A rabbinical court on Monday ordered that children be removed from their mothers’ custody until further notice after her husband claimed she was an adulteress, based solely on surveillance of his wife, who was in bars with another man .

The Netanya Rabbi Court issued two rulings in this case without a hearing and without the wife being asked to testify; a hearing did not finally take place until Wednesday and the court is expected to deliver its next verdict shortly.

According to the court’s decision on Monday, custody of the couple’s children is to be transferred to the maternal grandmother, and each parent can visit their children separately.

In its first verdict, which preceded Monday’s verdict, the court had banned the woman from leaving her family home with her children after 9:00 pm, unless her husband was accompanied “on the basis of father’s allegations.” The court heard no testimony from the wife. She also directed the police to implement her decision.

In his lawsuit, the husband alleged that his wife was cheating on him based on surveillance that suggests she was seen eating with a stranger in Tel Aviv, with her young son by her side.

“At 6:30 pm, the defendant was seen with a man while the child was in a stroller,” said the husband’s request, without providing surveillance material.

“She was seen with him again at 9:30 p.m., and the two of them went to a row of noisy bars with the child in the stroller. At 10:30 p.m. the interviewee was sitting with the man in one of the bars and they ordered a pizza, which means that she wanted to stay there for at least an hour. ”

On the subject of matching items

The man’s lawyer, Daphna Ben-David, declined to comment.

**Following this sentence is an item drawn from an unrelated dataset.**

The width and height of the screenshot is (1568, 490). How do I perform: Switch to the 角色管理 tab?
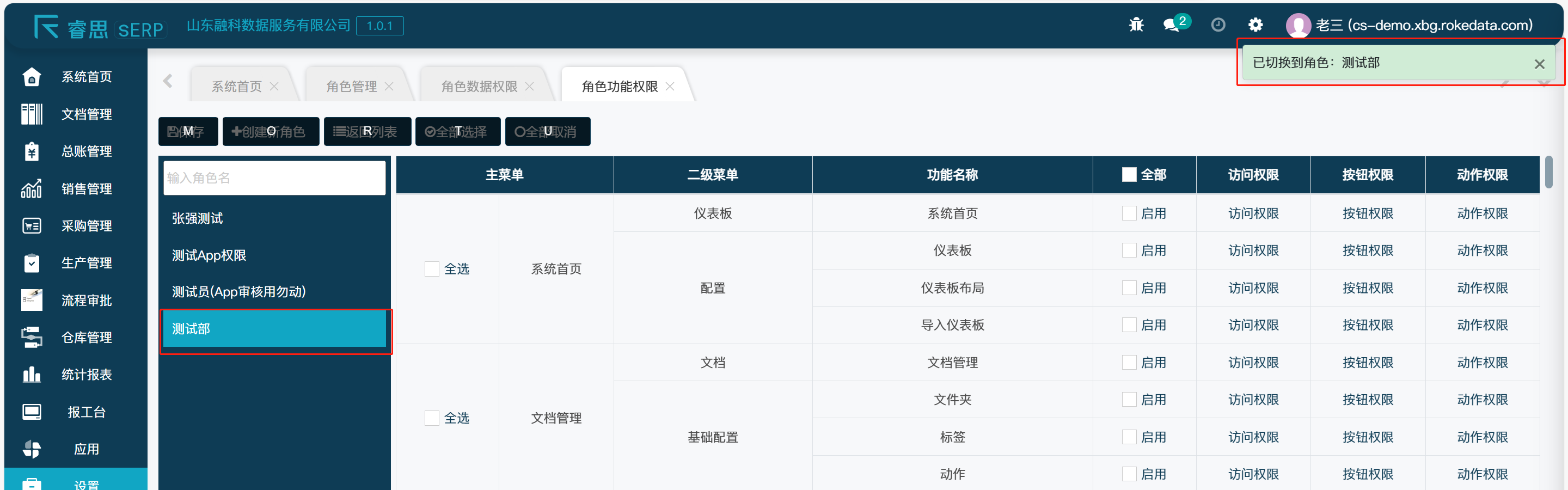pyautogui.click(x=351, y=87)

When the mother picked up her children from kindergarten earlier this week, the teacher refused to let the children go with her; The husband had told the school that a court had ordered the children to be removed from their care because they were mentally unstable.

“This is an annoying and dangerous decision that is more appropriate for a religious court in Kabul or Tehran, not Netanya, a city in the democratic state of Israel in 2021,” the woman’s lawyer Arthur Shani told Haaretz.

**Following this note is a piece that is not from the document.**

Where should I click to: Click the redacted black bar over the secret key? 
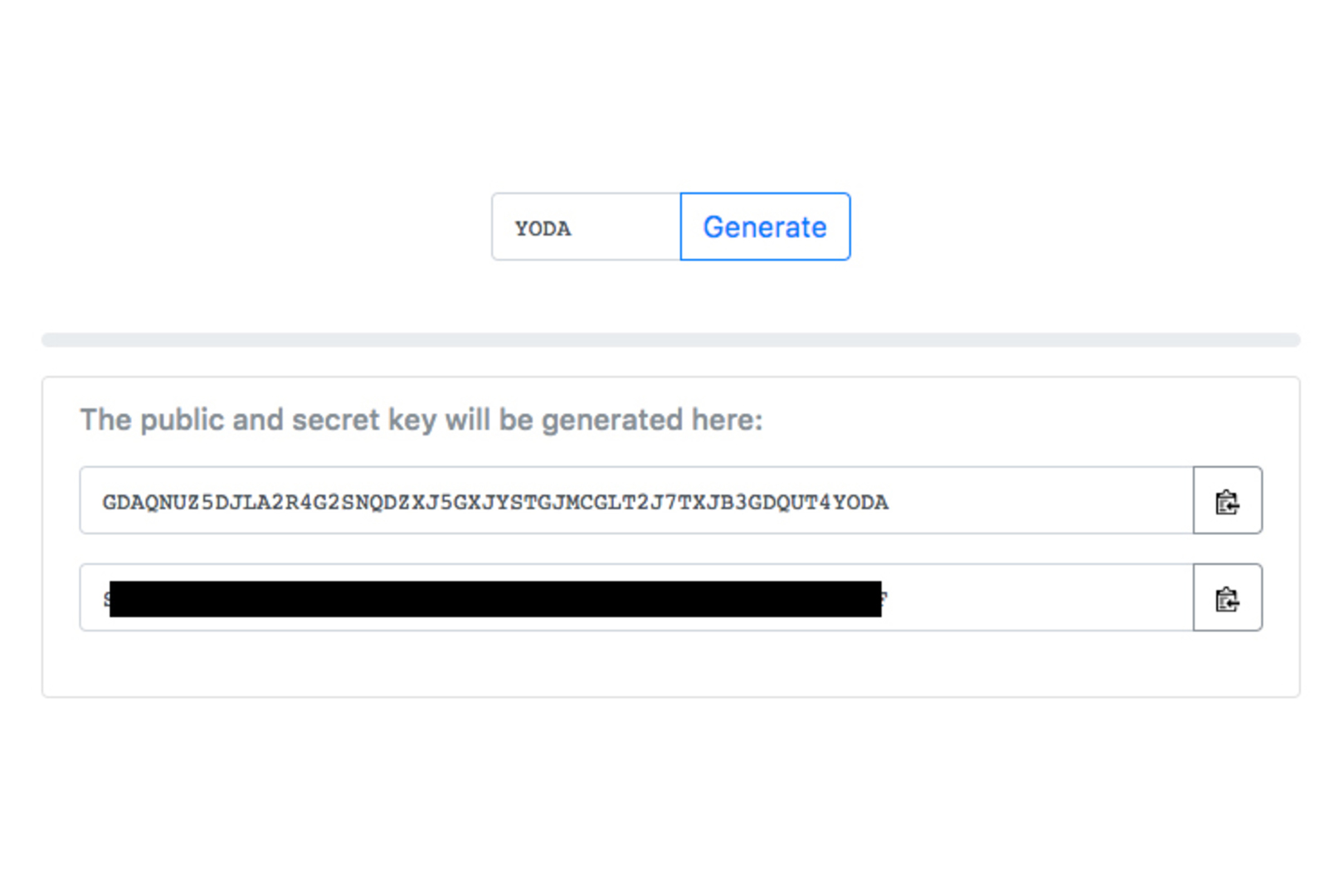click(x=498, y=597)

Shani said the ruling shows that the right to rule on child custody and visitation rights should be removed from the rabbinical courts, as has been done on child support issues: “Unfortunately, the decision proves that matters affect minors concern of which the treatment of rabbinical courts. ”

The rabbinical court administration added that either party can appeal the decision at the rabbinical court of appeal in Jerusalem. The three judges who pronounced the verdict were Pinchas Mondschein, Shneur Pardes and Bezalel Vogel.